Records shown:
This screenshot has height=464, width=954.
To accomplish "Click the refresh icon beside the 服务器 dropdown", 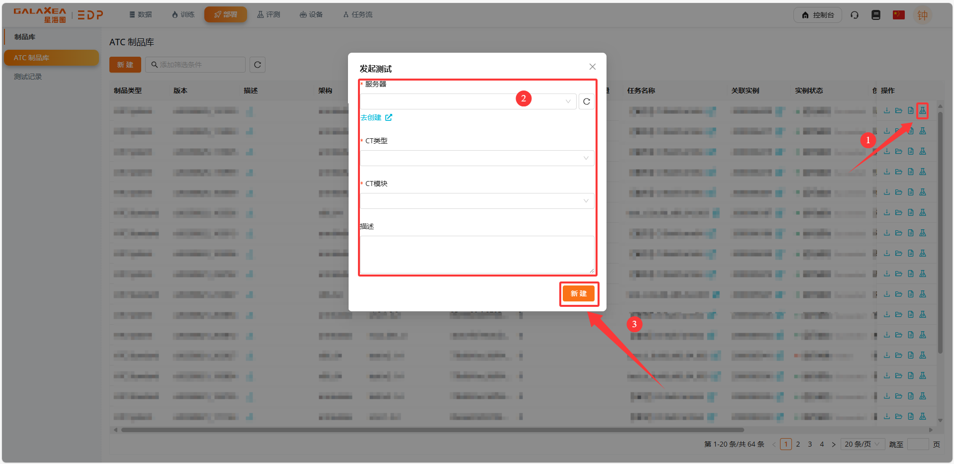I will click(x=587, y=101).
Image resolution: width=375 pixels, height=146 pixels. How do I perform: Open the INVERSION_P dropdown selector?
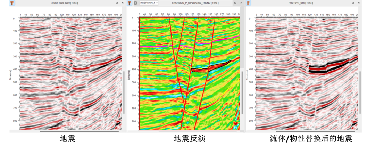tap(149, 3)
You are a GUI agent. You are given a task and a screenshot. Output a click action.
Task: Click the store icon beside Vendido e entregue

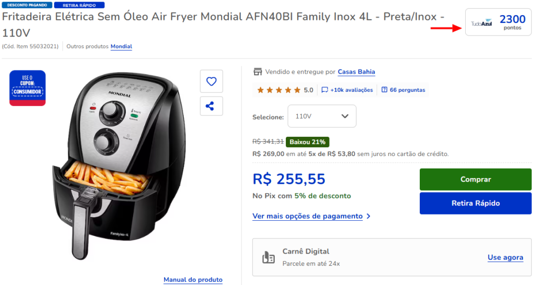(257, 72)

Aim of the exercise:
Once the line containing "Image resolution: width=375" is found, write out exactly that line and each line after it through the end of the entries, omitting pictures.

Output for this exercise:
Image resolution: width=375 pixels, height=146 pixels. How do I perform: Open the INVERSION_P dropdown selector?
tap(149, 3)
You are a GUI agent. You are given a task and a screenshot. Output a click action.
Task: Click the store icon beside Vendido e entregue

(257, 72)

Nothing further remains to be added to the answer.